Aim —
Convert the lines below into a numbered list, skipping any blank lines and leaving out the pictures.
#####
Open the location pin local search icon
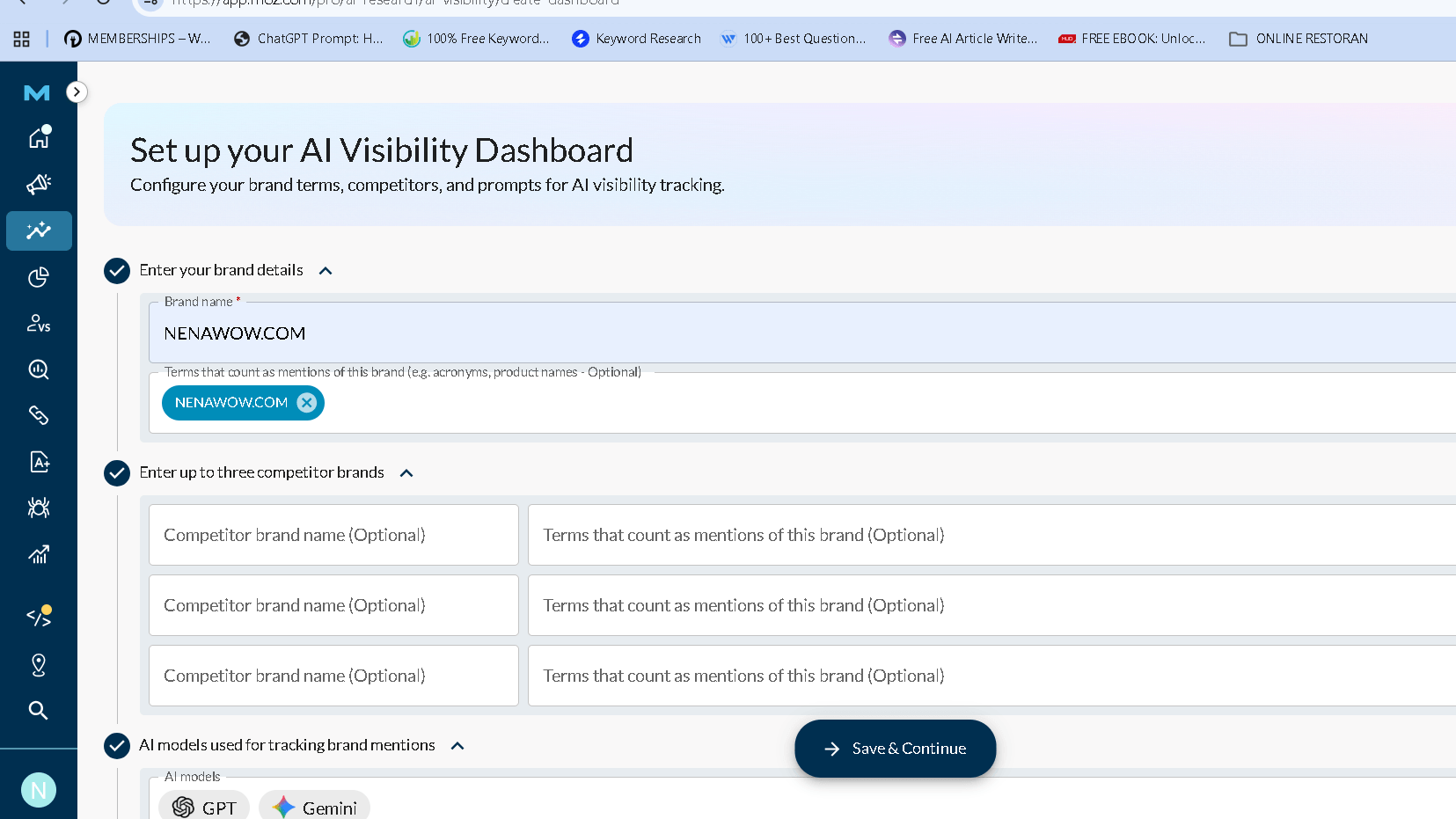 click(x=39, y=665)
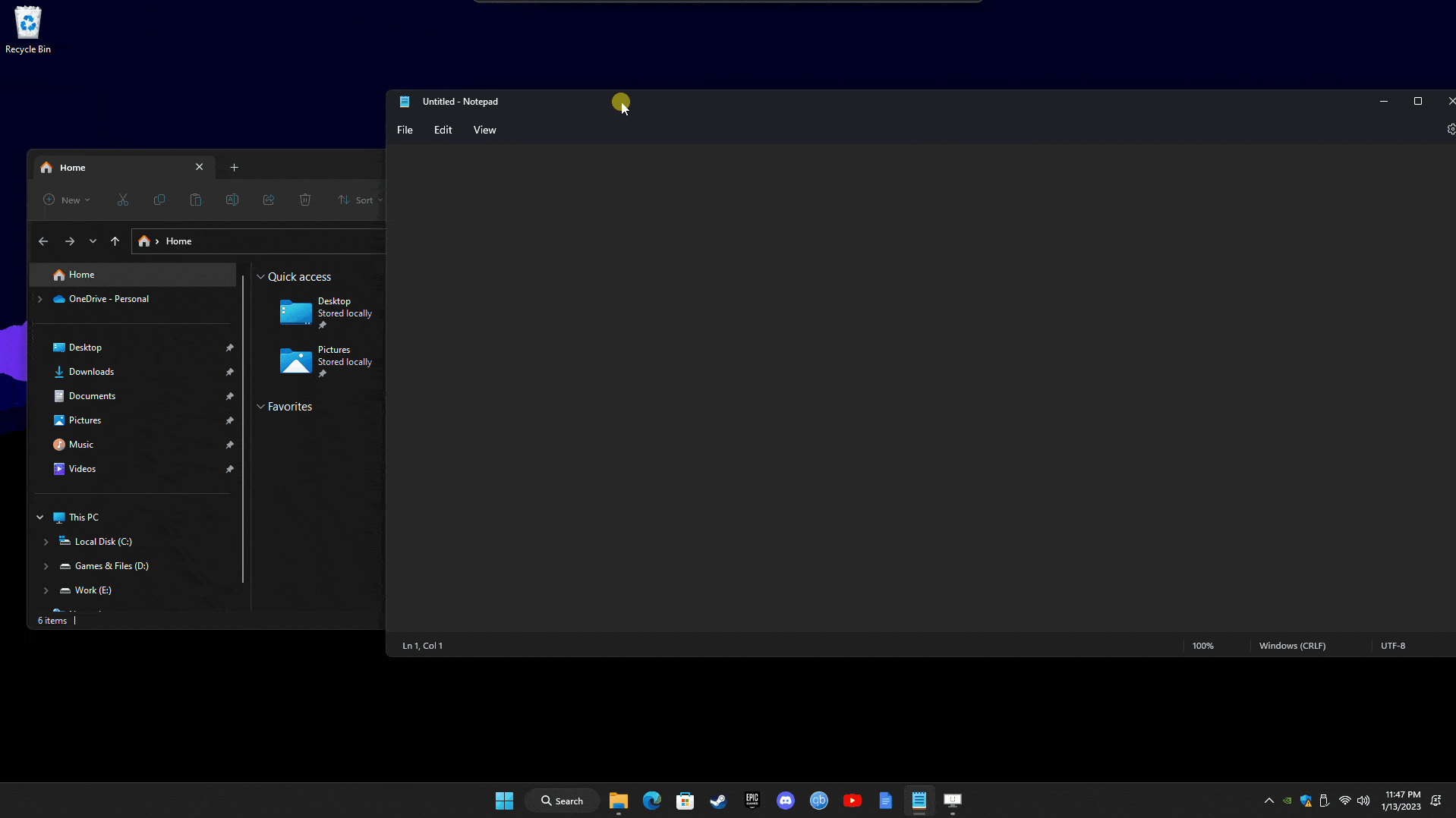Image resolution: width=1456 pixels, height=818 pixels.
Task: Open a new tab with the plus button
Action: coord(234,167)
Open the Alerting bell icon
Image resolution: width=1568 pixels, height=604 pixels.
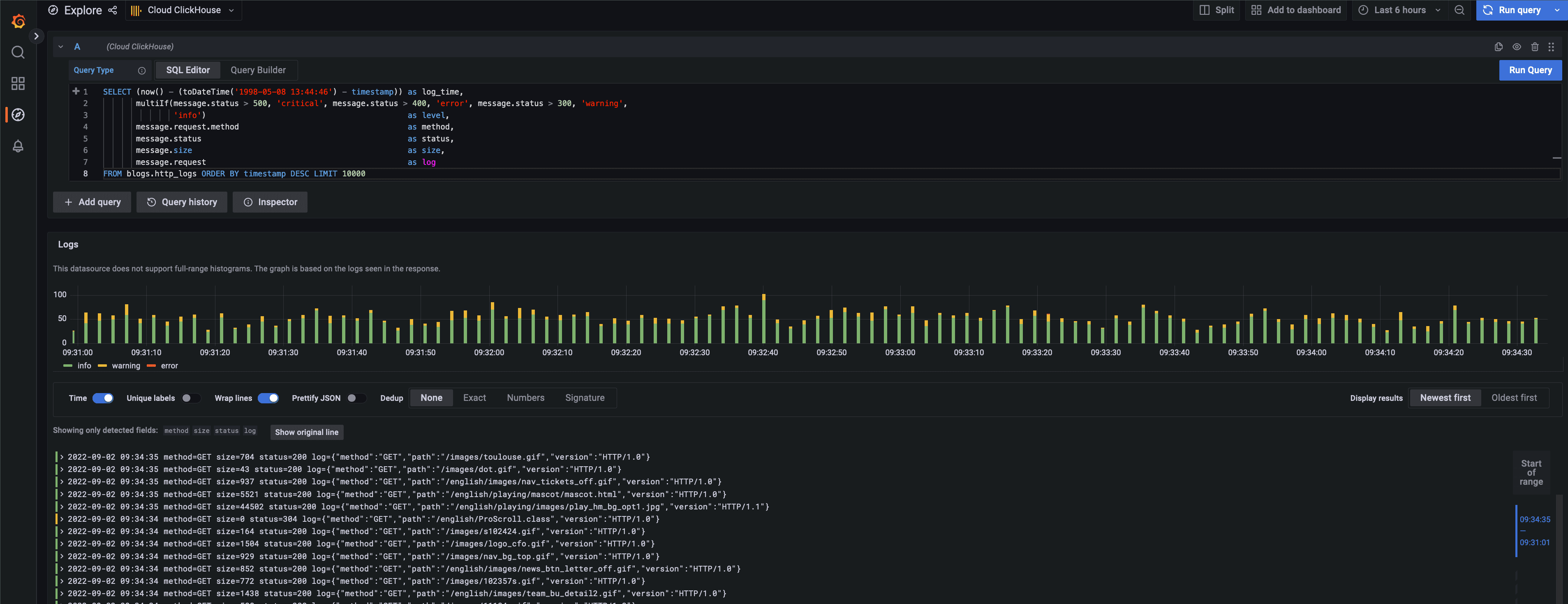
#####
Expected answer —
1. Open the location pin local search icon
2.  click(x=39, y=665)
3. Image resolution: width=1456 pixels, height=818 pixels.
4. Task: Open a new tab with the plus button
5. Action: coord(234,167)
6. Open the Alerting bell icon
7. Image resolution: width=1568 pixels, height=604 pixels.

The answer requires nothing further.